With kids waiting at home, it's hard to go out of your way to attend this odd meeting or that. You have to shuffle around the baby-sitters and strategically align this time with that just to slip away. But student parents felt strongly enough last fall to go out at night - when your kids are pressing for help on the homework and there's your own and the dishes to do - to an Associated Students meeting to plead for more university childcare subsidies.

Really it should have been a petition to redress grievances. For the University of Arizona not only holds the peculiar distinction of being the sole Pac-10 school without an on-site childcare facility, we also subsidize childcare for a less than one percent of students with children on this campus.

There are between 2,500 to 3,500 student parents on this campus. The university this fiscal year has allotted $7,500 for student parent subsidies - enough for only about nine students, according to Mimi Gray, the UA's childcare coordinator.

The UA offers these subsidies to student parents so they can seek out childcare on their own and pay for it.

Now the $7,500 has dried out and there are still 95 student parents on the waiting list for subsidies wondering what to do. Gray says the childcare program needs between $100,00 and $150,000 to realistically meet the demand for aid.

She has been saying that since this fall, before the funds dried out and left the meager resource center for childcare student parents have on this campus now floundering for funds.

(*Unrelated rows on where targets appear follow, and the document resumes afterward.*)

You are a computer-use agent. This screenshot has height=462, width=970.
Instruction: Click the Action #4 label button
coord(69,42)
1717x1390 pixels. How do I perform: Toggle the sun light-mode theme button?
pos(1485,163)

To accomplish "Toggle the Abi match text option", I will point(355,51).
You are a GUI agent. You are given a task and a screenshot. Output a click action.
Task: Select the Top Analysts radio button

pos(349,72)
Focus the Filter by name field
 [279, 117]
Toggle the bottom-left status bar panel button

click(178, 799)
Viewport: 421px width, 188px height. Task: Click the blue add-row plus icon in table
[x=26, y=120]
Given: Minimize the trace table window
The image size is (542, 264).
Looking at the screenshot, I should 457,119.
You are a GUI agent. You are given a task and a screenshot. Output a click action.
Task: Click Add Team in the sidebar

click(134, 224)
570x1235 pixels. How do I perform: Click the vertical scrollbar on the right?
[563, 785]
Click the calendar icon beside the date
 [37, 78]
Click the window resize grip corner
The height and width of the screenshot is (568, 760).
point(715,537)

The gap alone between the needed $100,000 and the allotted $7,500 alone is embarrassing. Now consider that faculty, who on average have far greater salaries, get the $150,000 they need and the number of faculty with children and student parents with children are split roughly even.

Is it any wonder the funds allotted to students evaporated so rapidly? Is it not a wonder that there is not a greater hue and cry for more of these sorely-needed funds?

President Peter Likins has expressed his support for an on-campus childcare facility, which describes as a permanent solution rather than a subsidy Band-Aid. And certainly this is true. But the on-site childcare facility is still a $4 million pipe dream somewhere years into the future. Meanwhile, the blood keeps flowing among the ranks of the students waiting with dim prospects that aid will come soon without an infusion of cash into the university program.

Last night ASUA met again to consider drafting a resolution requesting these sorely-needed funds. The resolution was tabled as the senators moved to wait until their next meeting before voting, hoping more student parents will come to their next meeting to plead their cases. And so the funds for childcare subsidies remain dried up and the movement we see is the dry brushing of hopes left still unanswered.

Meanwhile there is a list full of fellow students with a full load of classes and dreams and a delicate balancing of both waiting for the most basic of helps universities afford their student parents. And every night taken out to hire a baby-sitter so they can plead for help that should come costs money - and courageous students - we can ill-afford.